§ What you need to do: Throughout the listing below, show every line in which "Locate" occurs.

[Listed entries Boundary: Start]

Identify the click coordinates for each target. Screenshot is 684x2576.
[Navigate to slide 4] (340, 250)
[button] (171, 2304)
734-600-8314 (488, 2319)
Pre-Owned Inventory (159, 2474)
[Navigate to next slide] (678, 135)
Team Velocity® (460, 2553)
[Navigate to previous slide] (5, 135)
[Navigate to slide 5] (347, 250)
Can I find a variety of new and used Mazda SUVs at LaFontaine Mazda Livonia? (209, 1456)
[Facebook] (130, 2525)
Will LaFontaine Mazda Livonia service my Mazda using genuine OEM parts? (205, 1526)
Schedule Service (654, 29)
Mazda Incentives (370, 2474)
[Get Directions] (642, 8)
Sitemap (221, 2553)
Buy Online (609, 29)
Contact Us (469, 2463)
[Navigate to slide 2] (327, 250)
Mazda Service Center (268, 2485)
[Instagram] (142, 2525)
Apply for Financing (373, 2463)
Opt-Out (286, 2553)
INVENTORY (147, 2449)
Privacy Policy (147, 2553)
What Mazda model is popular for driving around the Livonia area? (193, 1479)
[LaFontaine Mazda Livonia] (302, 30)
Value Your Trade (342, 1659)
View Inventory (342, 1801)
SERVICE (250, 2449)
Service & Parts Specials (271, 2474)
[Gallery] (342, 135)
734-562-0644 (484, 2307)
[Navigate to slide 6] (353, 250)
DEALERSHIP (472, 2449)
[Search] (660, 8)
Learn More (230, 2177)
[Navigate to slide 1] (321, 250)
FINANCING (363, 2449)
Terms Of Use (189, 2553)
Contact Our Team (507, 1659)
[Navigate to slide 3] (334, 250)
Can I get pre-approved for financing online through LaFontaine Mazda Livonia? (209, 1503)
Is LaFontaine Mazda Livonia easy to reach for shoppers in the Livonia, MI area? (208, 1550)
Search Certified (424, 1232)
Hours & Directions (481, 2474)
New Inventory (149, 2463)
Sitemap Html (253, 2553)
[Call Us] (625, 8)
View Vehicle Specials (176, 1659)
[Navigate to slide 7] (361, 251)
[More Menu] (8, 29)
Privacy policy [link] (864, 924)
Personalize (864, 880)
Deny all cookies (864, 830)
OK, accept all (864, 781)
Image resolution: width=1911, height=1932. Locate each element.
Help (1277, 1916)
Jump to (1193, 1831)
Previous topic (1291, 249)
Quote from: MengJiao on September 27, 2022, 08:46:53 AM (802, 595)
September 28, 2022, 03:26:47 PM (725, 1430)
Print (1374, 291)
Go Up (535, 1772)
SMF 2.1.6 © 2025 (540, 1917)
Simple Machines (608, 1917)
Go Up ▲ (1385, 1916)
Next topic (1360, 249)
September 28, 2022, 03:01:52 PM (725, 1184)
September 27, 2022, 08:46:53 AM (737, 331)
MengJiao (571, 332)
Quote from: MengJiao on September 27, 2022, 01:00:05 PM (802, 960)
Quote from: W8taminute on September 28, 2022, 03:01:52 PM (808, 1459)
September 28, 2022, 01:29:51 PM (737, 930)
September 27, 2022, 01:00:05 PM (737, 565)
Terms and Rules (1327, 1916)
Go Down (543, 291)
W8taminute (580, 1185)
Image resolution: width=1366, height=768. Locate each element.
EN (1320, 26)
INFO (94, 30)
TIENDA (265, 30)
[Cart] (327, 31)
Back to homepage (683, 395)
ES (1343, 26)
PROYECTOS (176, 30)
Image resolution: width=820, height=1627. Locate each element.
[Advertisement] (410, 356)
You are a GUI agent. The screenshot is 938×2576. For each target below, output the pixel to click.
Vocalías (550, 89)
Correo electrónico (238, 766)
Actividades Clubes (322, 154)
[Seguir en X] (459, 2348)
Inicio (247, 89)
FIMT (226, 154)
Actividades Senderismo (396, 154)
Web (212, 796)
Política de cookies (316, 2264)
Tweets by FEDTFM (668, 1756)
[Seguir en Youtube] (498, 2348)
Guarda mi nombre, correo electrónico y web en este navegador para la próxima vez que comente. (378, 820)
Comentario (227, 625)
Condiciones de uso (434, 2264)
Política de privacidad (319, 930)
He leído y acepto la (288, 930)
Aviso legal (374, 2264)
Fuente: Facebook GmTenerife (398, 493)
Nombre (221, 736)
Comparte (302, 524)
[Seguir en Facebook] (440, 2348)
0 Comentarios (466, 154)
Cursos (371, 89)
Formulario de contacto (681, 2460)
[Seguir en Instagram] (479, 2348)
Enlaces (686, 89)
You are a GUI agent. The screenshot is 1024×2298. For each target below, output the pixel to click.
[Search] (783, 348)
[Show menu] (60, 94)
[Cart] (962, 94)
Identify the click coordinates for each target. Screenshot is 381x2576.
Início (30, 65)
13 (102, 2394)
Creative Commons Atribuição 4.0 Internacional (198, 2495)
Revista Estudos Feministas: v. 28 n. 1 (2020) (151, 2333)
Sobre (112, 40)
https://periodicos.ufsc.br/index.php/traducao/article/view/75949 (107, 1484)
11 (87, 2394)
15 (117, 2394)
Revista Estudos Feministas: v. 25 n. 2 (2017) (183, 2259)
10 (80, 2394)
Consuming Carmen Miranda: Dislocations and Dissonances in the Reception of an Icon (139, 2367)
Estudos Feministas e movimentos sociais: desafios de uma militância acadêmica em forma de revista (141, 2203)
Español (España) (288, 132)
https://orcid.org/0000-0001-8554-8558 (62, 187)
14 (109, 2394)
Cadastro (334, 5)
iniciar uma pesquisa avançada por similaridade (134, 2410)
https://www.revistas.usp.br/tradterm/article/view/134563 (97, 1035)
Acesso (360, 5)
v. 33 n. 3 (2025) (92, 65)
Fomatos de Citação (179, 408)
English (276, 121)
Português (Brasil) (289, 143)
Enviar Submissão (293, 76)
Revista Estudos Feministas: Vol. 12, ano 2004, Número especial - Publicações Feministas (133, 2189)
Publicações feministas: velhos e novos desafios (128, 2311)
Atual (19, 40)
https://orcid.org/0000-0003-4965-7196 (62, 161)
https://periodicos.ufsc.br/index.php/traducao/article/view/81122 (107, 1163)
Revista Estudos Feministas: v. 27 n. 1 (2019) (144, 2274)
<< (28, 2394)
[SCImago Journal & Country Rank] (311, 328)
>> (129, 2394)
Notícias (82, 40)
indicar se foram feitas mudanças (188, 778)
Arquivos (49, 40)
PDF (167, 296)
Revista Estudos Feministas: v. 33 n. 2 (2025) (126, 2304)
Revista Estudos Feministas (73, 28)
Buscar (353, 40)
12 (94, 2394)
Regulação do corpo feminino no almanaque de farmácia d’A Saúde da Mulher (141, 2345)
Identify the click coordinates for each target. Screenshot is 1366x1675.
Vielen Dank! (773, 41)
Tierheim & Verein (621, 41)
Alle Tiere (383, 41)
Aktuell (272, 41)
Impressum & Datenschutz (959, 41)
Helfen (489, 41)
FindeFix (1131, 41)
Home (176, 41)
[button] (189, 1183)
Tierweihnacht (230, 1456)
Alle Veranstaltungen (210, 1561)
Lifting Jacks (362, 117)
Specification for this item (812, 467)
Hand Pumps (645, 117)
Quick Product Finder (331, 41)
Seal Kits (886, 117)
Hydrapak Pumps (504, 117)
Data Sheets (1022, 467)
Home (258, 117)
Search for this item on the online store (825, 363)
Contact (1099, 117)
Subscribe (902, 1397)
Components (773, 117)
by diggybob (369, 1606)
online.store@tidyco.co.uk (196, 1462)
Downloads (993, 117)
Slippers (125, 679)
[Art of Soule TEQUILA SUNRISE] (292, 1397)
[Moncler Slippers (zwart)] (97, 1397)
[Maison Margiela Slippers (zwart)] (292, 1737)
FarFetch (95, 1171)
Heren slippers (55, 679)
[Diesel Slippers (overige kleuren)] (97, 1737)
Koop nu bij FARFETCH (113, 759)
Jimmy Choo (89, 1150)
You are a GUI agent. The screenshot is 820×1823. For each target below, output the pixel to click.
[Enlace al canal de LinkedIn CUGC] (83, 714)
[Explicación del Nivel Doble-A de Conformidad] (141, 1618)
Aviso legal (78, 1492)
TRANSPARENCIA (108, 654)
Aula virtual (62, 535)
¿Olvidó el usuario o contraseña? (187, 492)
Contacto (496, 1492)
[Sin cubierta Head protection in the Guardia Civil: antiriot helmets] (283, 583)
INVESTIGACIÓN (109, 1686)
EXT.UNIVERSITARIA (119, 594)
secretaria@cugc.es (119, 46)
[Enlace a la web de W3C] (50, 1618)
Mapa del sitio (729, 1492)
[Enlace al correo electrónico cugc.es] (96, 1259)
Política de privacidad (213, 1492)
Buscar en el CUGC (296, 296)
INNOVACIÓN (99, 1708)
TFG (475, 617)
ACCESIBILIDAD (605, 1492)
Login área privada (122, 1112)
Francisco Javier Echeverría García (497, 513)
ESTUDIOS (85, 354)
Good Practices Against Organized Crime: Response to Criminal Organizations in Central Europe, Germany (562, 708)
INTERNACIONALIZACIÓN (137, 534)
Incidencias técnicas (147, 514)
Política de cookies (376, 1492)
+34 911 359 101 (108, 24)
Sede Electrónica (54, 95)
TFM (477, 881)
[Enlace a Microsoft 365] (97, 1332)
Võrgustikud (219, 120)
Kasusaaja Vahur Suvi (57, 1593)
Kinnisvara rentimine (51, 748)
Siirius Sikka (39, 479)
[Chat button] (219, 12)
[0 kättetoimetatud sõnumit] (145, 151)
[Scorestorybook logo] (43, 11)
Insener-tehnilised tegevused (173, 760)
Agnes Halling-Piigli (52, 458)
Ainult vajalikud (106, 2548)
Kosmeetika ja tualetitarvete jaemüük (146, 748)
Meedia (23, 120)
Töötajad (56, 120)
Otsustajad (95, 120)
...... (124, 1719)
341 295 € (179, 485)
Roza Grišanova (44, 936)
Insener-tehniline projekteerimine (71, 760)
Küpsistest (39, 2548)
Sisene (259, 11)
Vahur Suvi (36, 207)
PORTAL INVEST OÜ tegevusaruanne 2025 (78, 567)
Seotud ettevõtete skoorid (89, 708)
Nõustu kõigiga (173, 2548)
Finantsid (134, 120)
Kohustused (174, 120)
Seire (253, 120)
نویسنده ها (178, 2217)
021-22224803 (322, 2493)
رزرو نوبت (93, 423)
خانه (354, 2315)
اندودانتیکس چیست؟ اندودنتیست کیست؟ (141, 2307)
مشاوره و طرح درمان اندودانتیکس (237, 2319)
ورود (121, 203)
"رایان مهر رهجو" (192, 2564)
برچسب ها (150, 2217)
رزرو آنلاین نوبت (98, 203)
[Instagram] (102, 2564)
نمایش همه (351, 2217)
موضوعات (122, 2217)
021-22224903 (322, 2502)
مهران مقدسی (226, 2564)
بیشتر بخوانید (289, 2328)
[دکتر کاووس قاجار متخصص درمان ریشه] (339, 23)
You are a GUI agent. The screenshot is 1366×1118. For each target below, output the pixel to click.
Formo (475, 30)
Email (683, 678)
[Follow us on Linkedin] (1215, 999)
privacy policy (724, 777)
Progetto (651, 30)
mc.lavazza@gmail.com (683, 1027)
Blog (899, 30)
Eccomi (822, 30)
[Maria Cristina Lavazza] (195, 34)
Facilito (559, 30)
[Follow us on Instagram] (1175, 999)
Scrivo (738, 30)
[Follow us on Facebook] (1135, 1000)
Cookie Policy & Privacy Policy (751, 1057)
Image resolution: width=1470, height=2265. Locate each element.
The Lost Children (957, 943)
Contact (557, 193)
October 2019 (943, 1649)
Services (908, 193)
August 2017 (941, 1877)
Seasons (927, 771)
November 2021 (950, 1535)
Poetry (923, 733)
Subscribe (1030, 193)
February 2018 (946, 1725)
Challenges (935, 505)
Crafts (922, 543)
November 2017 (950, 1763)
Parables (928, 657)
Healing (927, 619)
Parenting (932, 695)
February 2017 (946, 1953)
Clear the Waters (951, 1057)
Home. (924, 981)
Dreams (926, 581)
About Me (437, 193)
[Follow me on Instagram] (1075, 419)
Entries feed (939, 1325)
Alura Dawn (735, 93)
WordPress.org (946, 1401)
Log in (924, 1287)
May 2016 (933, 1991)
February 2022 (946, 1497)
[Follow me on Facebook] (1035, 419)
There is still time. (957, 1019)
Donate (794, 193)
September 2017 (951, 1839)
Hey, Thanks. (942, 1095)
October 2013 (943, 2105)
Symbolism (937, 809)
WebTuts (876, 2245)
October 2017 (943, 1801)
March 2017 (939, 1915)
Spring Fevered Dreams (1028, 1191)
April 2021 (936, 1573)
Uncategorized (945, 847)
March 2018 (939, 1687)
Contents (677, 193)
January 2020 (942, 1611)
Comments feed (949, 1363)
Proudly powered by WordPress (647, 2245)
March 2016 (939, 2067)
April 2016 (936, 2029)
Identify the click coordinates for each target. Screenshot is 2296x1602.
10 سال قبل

[Listed entries Boundary: End]

§ Answer:
Image resolution: width=1911, height=1932. Locate each element.
Image resolution: width=1366, height=768. Locate each element.
Image resolution: width=820, height=1627. Locate each element.
Image resolution: width=1470, height=2265. Locate each element.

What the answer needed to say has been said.